[Problem statement]
Each entry below should be printed exactly, with every image left out.

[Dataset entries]
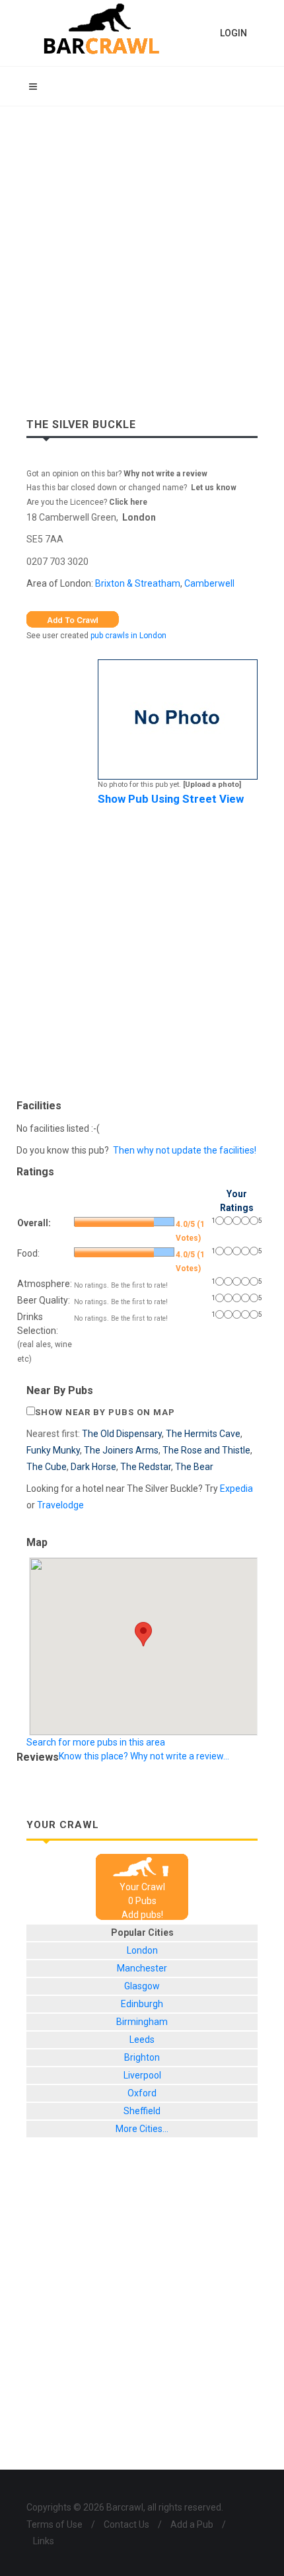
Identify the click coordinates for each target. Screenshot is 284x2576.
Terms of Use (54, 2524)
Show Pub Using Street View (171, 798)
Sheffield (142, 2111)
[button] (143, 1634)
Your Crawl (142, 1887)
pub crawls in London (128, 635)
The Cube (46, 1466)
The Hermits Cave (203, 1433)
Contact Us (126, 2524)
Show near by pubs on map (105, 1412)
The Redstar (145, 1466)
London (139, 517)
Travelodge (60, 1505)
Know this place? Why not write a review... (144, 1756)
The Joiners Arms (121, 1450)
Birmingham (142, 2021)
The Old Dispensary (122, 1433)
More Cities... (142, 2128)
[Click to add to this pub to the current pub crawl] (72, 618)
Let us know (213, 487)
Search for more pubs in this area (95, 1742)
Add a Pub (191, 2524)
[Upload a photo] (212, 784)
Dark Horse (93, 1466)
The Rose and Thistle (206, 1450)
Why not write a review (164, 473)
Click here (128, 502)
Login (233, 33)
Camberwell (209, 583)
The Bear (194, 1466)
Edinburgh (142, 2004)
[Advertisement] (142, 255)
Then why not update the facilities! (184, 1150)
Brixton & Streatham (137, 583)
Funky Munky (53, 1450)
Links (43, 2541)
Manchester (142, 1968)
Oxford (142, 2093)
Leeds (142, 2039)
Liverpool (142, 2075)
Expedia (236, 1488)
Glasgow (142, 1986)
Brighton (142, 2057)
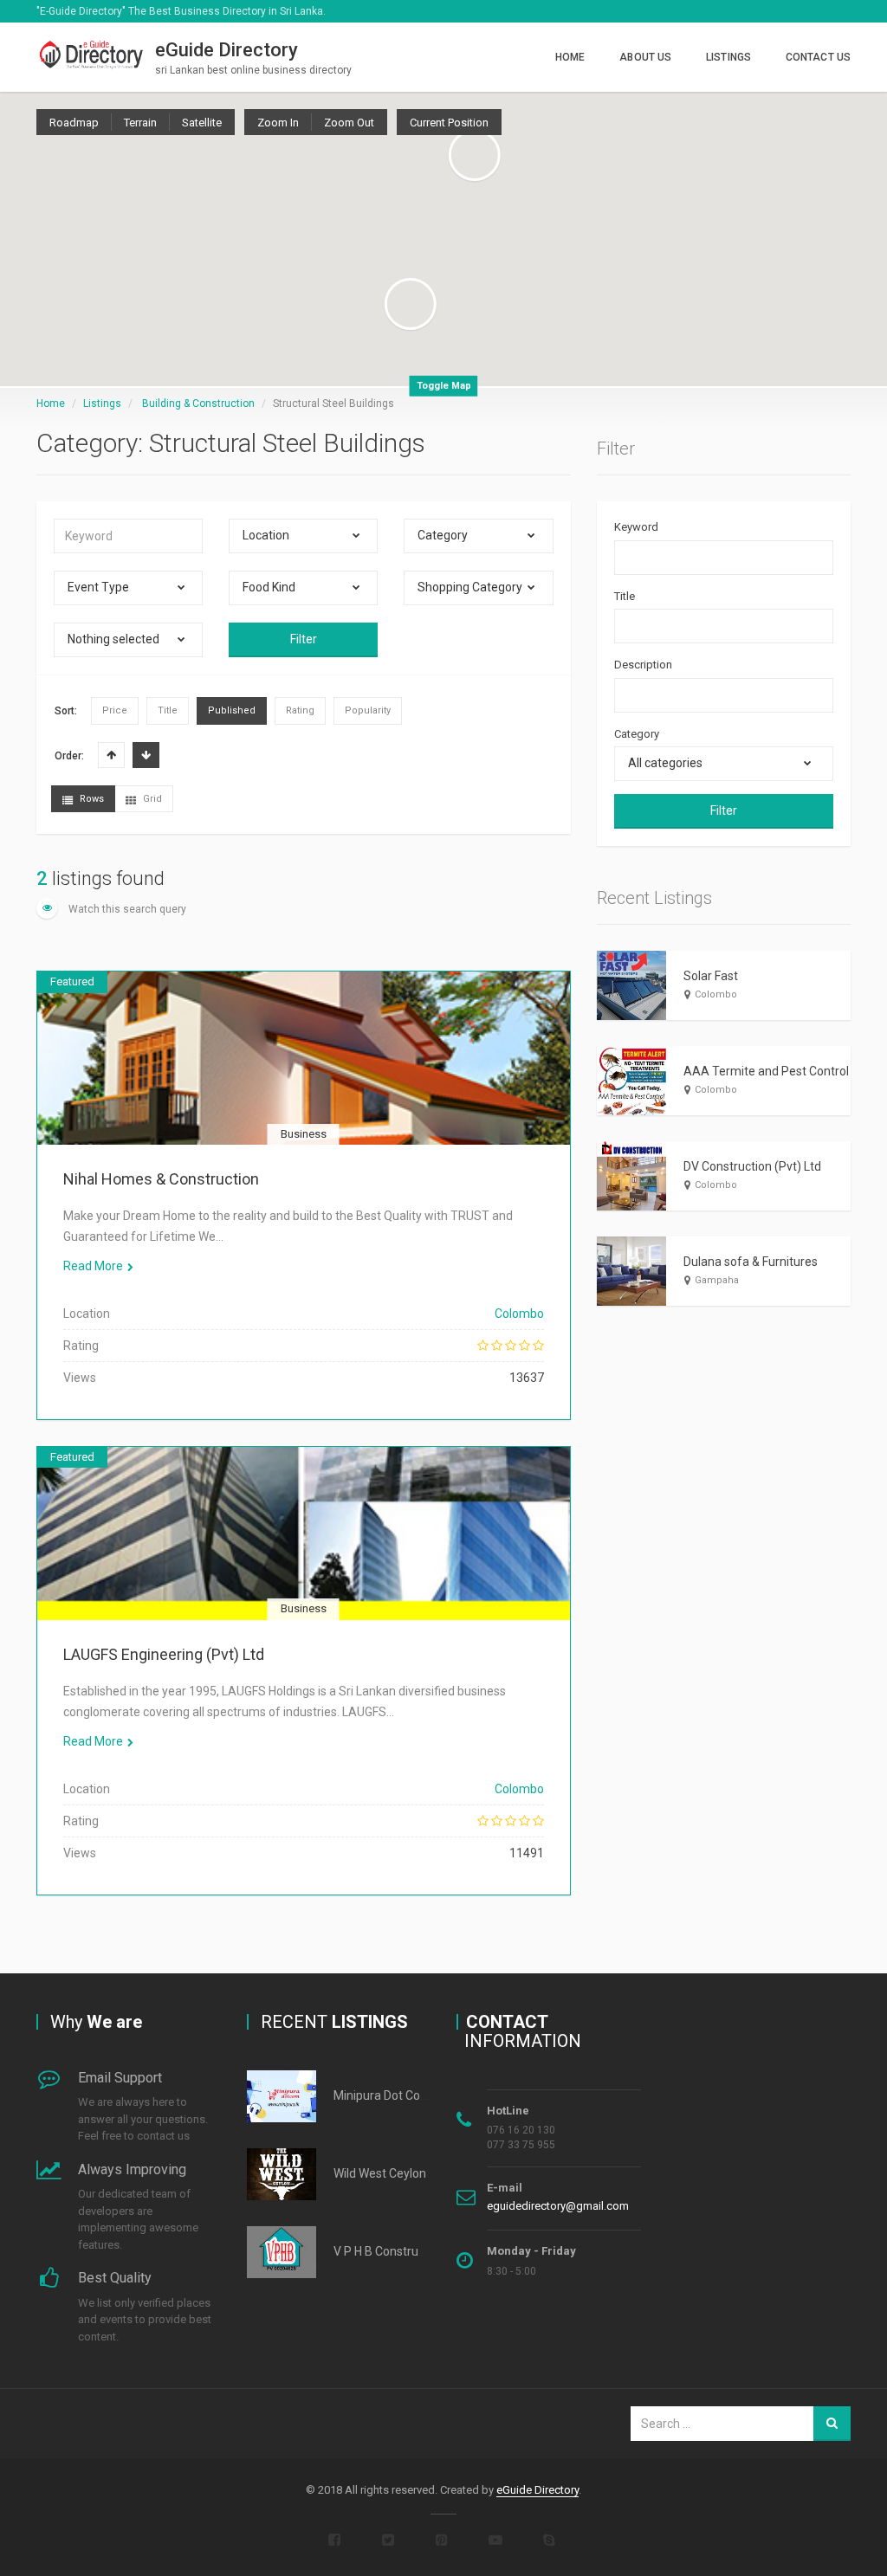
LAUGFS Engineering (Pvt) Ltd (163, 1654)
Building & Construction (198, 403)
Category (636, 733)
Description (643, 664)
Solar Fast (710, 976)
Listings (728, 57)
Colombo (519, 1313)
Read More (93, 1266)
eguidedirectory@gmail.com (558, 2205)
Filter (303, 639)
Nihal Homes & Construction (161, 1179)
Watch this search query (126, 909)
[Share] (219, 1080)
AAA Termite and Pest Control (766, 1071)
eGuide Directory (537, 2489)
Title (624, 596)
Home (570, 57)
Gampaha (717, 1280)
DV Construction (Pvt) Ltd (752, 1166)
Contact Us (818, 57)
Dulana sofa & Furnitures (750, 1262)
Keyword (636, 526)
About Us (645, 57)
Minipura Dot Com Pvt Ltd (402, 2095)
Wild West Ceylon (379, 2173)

[Result of this task]
Identify the click coordinates for each target. Screenshot is 284x2576.
Terms of Use (54, 2524)
Show Pub Using Street View (171, 798)
Sheffield (142, 2111)
[button] (143, 1634)
Your Crawl (142, 1887)
pub crawls in London (128, 635)
The Cube (46, 1466)
The Hermits Cave (203, 1433)
Contact Us (126, 2524)
Show near by pubs on map (105, 1412)
The Redstar (145, 1466)
London (139, 517)
Travelodge (60, 1505)
Know this place? Why not write a review... (144, 1756)
The Joiners Arms (121, 1450)
Birmingham (142, 2021)
The Old Dispensary (122, 1433)
More Cities... (142, 2128)
[Click to add to this pub to the current pub crawl] (72, 618)
Let us know (213, 487)
Search for more pubs in this area (95, 1742)
Add a Pub (191, 2524)
[Upload a photo] (212, 784)
Dark Horse (93, 1466)
The Rose and Thistle (206, 1450)
Why not write a review (164, 473)
Click here (128, 502)
Login (233, 33)
Camberwell (209, 583)
The Bear (194, 1466)
Edinburgh (142, 2004)
[Advertisement] (142, 255)
Then why not update the facilities! (184, 1150)
Brixton & Streatham (137, 583)
Funky Munky (53, 1450)
Links (43, 2541)
Manchester (142, 1968)
Oxford (142, 2093)
Leeds (142, 2039)
Liverpool (142, 2075)
Expedia (236, 1488)
Glasgow (142, 1986)
Brighton (142, 2057)
LAUGFS Engineering (Pvt) Ltd (163, 1654)
Building & Construction (198, 403)
Category (636, 733)
Description (643, 664)
Solar Fast (710, 976)
Listings (728, 57)
Colombo (519, 1313)
Read More (93, 1266)
eguidedirectory@gmail.com (558, 2205)
Filter (303, 639)
Nihal Homes & Construction (161, 1179)
Watch this search query (126, 909)
[Share] (219, 1080)
AAA Termite and Pest Control (766, 1071)
eGuide Directory (537, 2489)
Title (624, 596)
Home (570, 57)
Gampaha (717, 1280)
DV Construction (Pvt) Ltd (752, 1166)
Contact Us (818, 57)
Dulana sofa & Furnitures (750, 1262)
Keyword (636, 526)
About Us (645, 57)
Minipura Dot Com Pvt Ltd (402, 2095)
Wild West Ceylon (379, 2173)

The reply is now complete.